◆ EXERCISE DIRECTIONS ◆
From the first line to the last, return the data exactly, with no pictures.
━━━ DATASET RECORDS
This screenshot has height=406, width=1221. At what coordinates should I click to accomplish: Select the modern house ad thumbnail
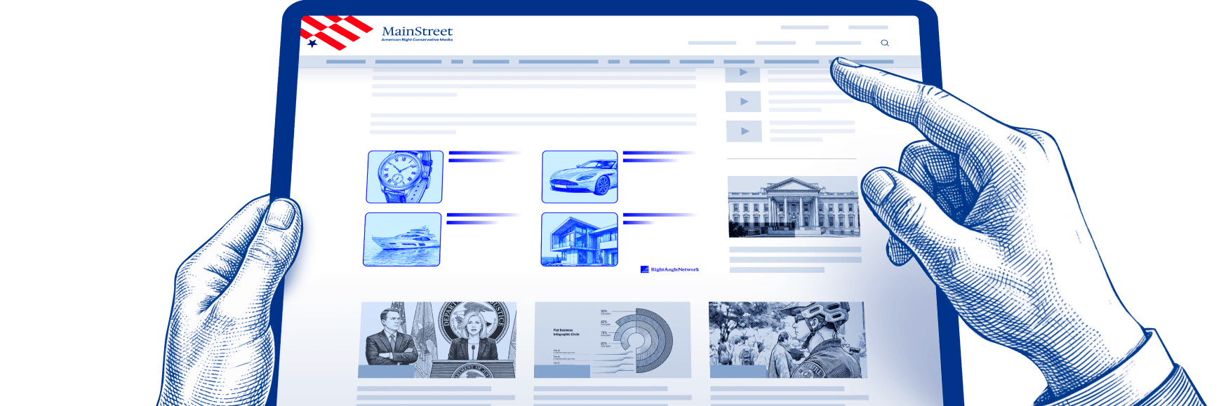click(580, 239)
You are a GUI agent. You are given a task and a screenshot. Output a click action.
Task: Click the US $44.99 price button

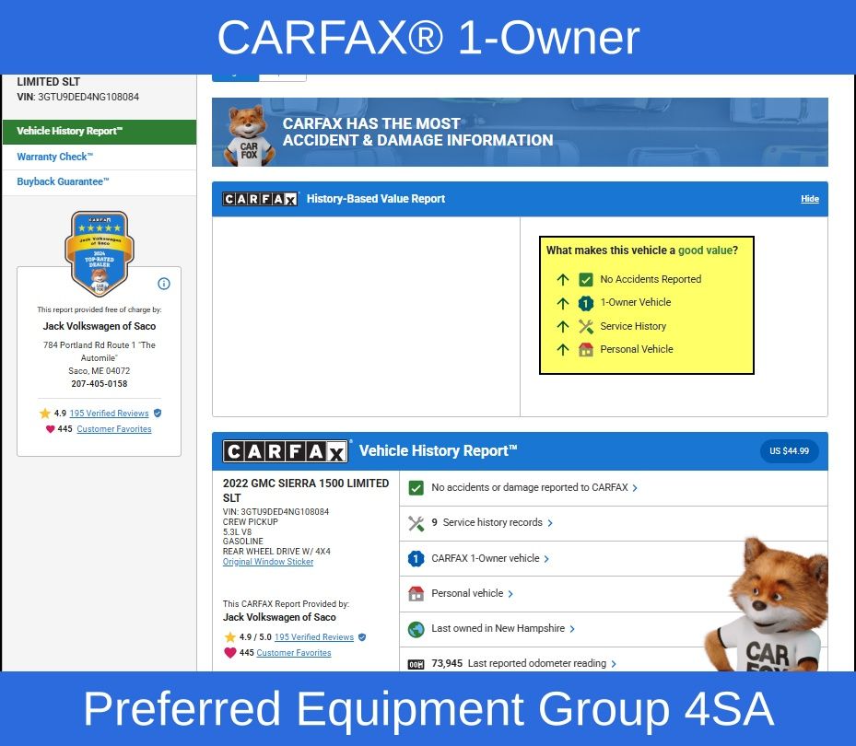click(789, 451)
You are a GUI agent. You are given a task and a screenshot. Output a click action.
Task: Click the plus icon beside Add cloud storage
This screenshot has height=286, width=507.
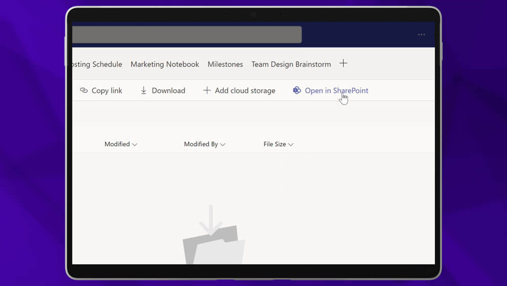tap(206, 90)
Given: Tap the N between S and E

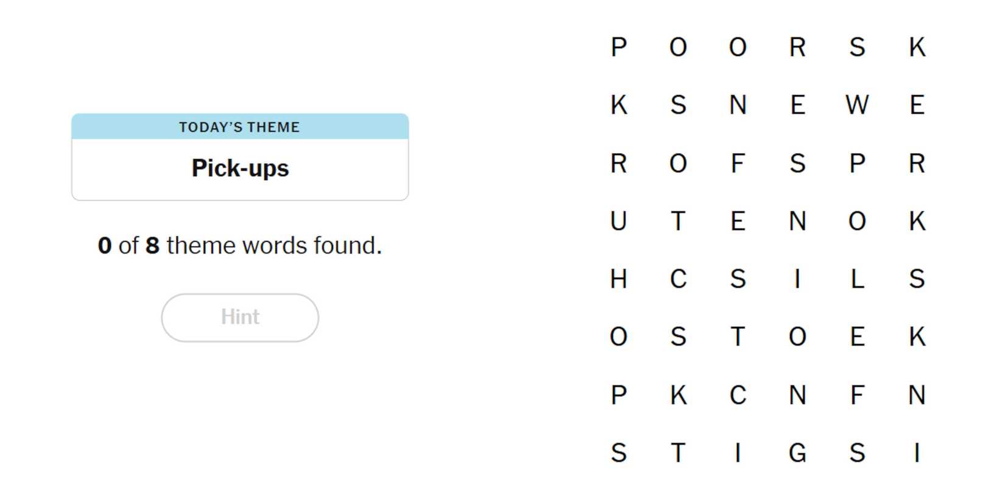Looking at the screenshot, I should (x=738, y=105).
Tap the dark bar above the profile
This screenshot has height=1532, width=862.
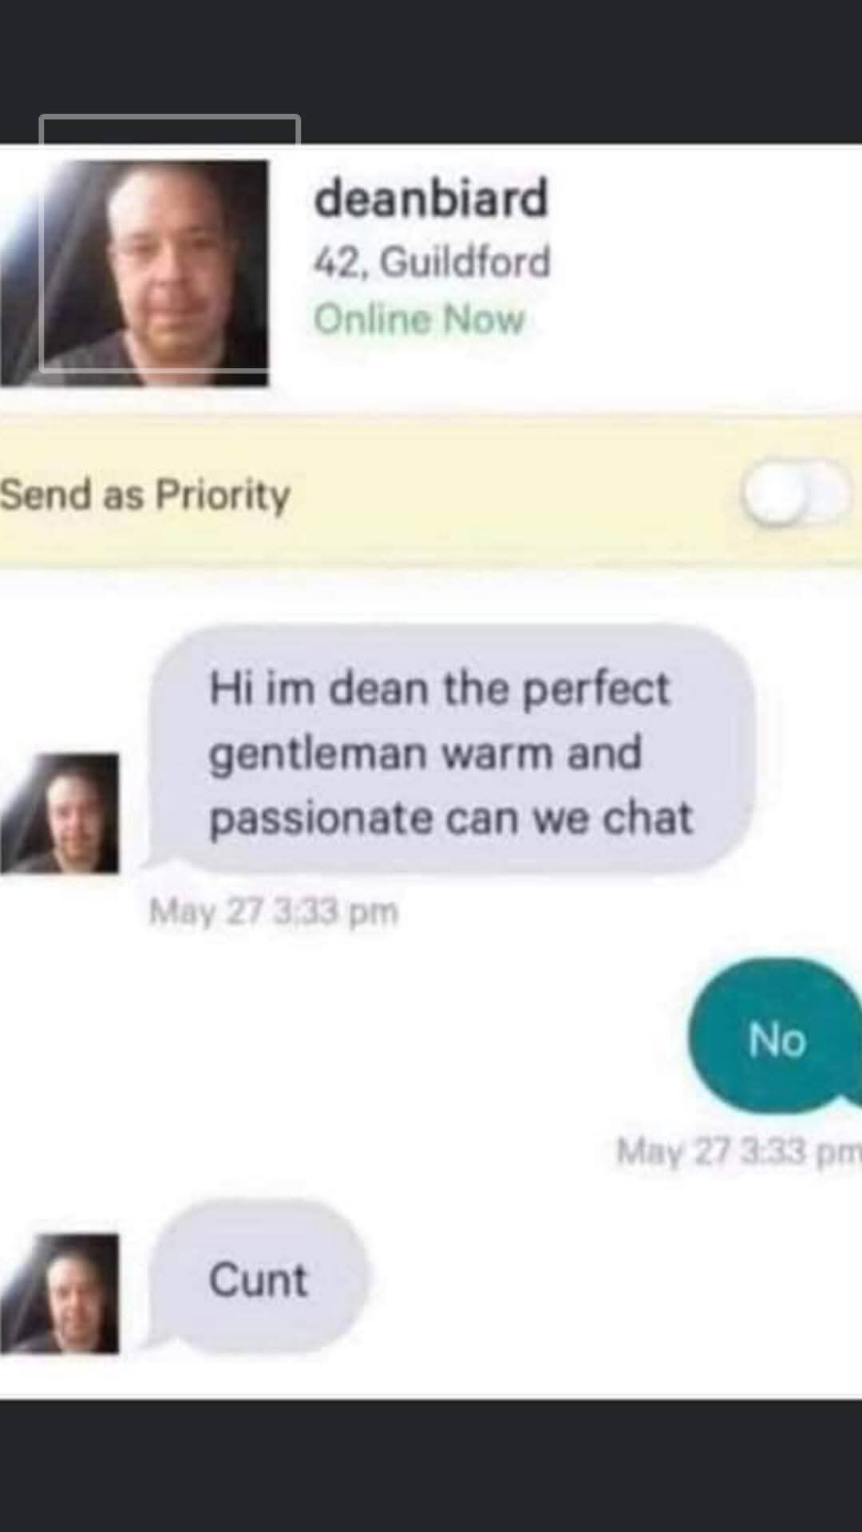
━━━━━━
◆ EXERCISE OUTPUT ◆
This screenshot has height=406, width=1221. At what coordinates should I click to accomplish: Select the modern house ad thumbnail
click(580, 239)
You are a GUI agent. You are given a task and a screenshot. Output a click action.
Task: Click the US $44.99 price button

click(789, 451)
You are a GUI agent. You are given a task and a screenshot. Output a click action.
Task: Click the plus icon beside Add cloud storage
This screenshot has height=286, width=507.
tap(206, 90)
Given: Tap the N between S and E

Looking at the screenshot, I should (x=738, y=105).
Tap the dark bar above the profile
This screenshot has height=1532, width=862.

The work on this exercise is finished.